Un siglo tan brillante como el plástico. Pero la libertad, nuestra libertad, siempre nos pondrá en fricción con el otro, y no será posible hablar de ella como un bien absoluto sin estirar nuestras fronteras hacia aquellos que, aunque tan distantes, también están muy cerca.
Era 1980, yo tenía unos ocho años cuando las noticias comenzaron a informar sobre la guerra entre Irán e Irak. No recuerdo, hasta entonces, en mi vida de niña brasileña en el interior de Pernambuco, saber de otra guerra como supe de aquella. Y a pesar de que el programa de noticias de la noche era algo sagrado para los adultos y los niños y las niñas, como yo, eran expulsados de la sala de estar sin otra explicación que la voz profunda de alguien que decía “¡Fuera! ¡Es la hora de las noticias!”, la guerra entre los dos países del Lejano Oriente se había convertido en algo presente e inquietante. Nos expulsaban, quizás, porque no éramos conscientes de la violencia del mundo, editada en un programa de unos 40 minutos, o, simplemente, para no molestar a los grandes en sus asuntos serios, tan serios que incluso se mostraban en la televisión que, en ese momento, nos parecía a todos una caja de resonancia de verdades absolutas.
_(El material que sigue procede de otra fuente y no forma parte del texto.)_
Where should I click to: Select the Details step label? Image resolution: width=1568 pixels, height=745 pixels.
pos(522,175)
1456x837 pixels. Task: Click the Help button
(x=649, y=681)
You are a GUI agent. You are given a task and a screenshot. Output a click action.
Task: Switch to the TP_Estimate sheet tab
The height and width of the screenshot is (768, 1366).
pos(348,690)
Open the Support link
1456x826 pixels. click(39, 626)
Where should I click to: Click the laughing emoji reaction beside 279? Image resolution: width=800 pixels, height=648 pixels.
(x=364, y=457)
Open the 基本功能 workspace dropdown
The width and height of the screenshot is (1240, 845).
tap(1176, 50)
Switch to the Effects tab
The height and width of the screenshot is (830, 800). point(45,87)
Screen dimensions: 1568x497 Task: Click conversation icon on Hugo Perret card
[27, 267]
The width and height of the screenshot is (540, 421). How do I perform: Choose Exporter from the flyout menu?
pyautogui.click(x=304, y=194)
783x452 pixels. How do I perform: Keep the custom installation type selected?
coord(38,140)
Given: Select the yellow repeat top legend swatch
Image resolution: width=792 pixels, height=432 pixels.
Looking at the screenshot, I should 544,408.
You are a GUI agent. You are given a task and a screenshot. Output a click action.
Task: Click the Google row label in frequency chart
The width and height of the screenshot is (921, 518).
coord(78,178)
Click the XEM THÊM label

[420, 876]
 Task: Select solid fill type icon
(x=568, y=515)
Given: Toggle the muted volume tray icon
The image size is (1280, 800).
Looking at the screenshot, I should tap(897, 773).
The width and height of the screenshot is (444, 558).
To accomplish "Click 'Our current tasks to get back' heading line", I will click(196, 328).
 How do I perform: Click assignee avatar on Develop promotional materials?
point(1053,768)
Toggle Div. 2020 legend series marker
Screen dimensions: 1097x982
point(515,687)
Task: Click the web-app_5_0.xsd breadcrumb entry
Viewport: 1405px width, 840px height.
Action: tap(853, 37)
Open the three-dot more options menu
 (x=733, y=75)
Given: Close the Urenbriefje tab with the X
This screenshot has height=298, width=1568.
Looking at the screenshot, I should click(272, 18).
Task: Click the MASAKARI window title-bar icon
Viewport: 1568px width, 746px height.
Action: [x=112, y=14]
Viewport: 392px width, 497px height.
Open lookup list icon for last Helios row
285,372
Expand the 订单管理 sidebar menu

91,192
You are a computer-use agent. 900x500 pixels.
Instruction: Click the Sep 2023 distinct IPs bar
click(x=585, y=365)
Los niños nos retirábamos, pero el murmullo de todo ello nos acompañaba, como el sonido de la llovizna en la pantalla del televisor, las transmisiones siempre precarias, el silbido barajando las noticias, lo real, lo ficticio.No es posible, en estos tristes días –cuando países y organizaciones se sientan alrededor de la mesa de negociaciones para enfrentar una nueva guerra que acecha al planeta–, hablar de libertad sin hablar de la pesada nube que se cierne sobre este siglo. Una nube o sombra que condensa muchos fantasmas, que trae a unos el recuerdo de tiempos difíciles y a otros la marca del miedo en el propio cuerpo, cicatrices que parecían curadas, pero que vuelven a arder con intensidad. La libertad, ese valor que emana de lo individual a lo colectivo y de lo colectivo a lo individual, tropezará siempre con límites de varios órdenes, es cierto. Esto es lo que dice esta nueva guerra, que hace eco de otras guerras más antiguas que nunca han sido superadas, lo que dice la urgencia de un mundo en colapso ante el calentamiento global, el recrudecimiento de los ataques a las minorías, el terrible caldo que favorece el surgimiento de enfermedades nunca antes vistas, de letalidad cada vez más incontrolable.
La pandemia del coronavirus supuso un frenazo repentino al siglo que soñamos como la era del futuro. A aquel tiempo que vislumbrábamos en las pantallas de televisión y cine con sus ciudades interplanetarias, sin pobres ni refugiados, el cielo repleto de naves privadas, Rosey, el robot, limpiando la suciedad debajo de la alfombra. Un siglo tan brillante como el plástico, libre de todas las cadenas como un anuncio de cigarrillos. Pero la libertad, nuestra libertad, siempre nos pondrá en fricción con el otro, y no se podrá hablar de ella como un bien absoluto sin pensar en ese contacto, sin pensar en las mesas de negociación, sin estirar nuestras fronteras hacia quienes, aunque tan distantes, también está muy cerca.
No podemos hablar de libertad sin hablar realmente de guerra, sin hablar seriamente de la atracción que sentimos frente a ella y de su condición perenne. La guerra siempre nos golpea, ya sea que venga del presente, del pasado o del futuro. Así, no podemos hablar de libertad sin hablar de planes de paz, enfermedad y cura para todos, la selva y sus habitantes bajo constante amenaza, la epidemia de feminicidios y el asesinato de minorías. No podemos hablar de libertad sin hablar del surgimiento de viejas ideologías autoritarias que se presentan bajo nuevas formas y que hacen que las elecciones individuales oscurezcan la seguridad de una colectividad planetaria que incluye seres humanos y no humanos. Como siempre, vivimos tiempos de gran peligro.
Viví mi infancia en una región marcada por una guerra de exterminio que, sin embargo, es poco conocida: la llamada Guerra de los Bárbaros, conflicto que determinó el genocidio de varias naciones indígenas y el borrado de sus lenguas, memorias, individualidades culturales. Crecí ignorando mi condición de hija de esta guerra colonial. Pero un día, en la década de 1980, llamaron a mis padres a la escuela. Tenía ataques de llanto recurrentes sin razón aparente. Fue entonces cuando finalmente consiguieron una pequeña confesión: estaba llorando por Irán e Irak. Esa lejana guerra me tenía, en cierto modo, como blanco. ¿Cómo jugar y disfrutar de la libertad del patio de recreo después de eso? Y esta es la pregunta que todavía me hago.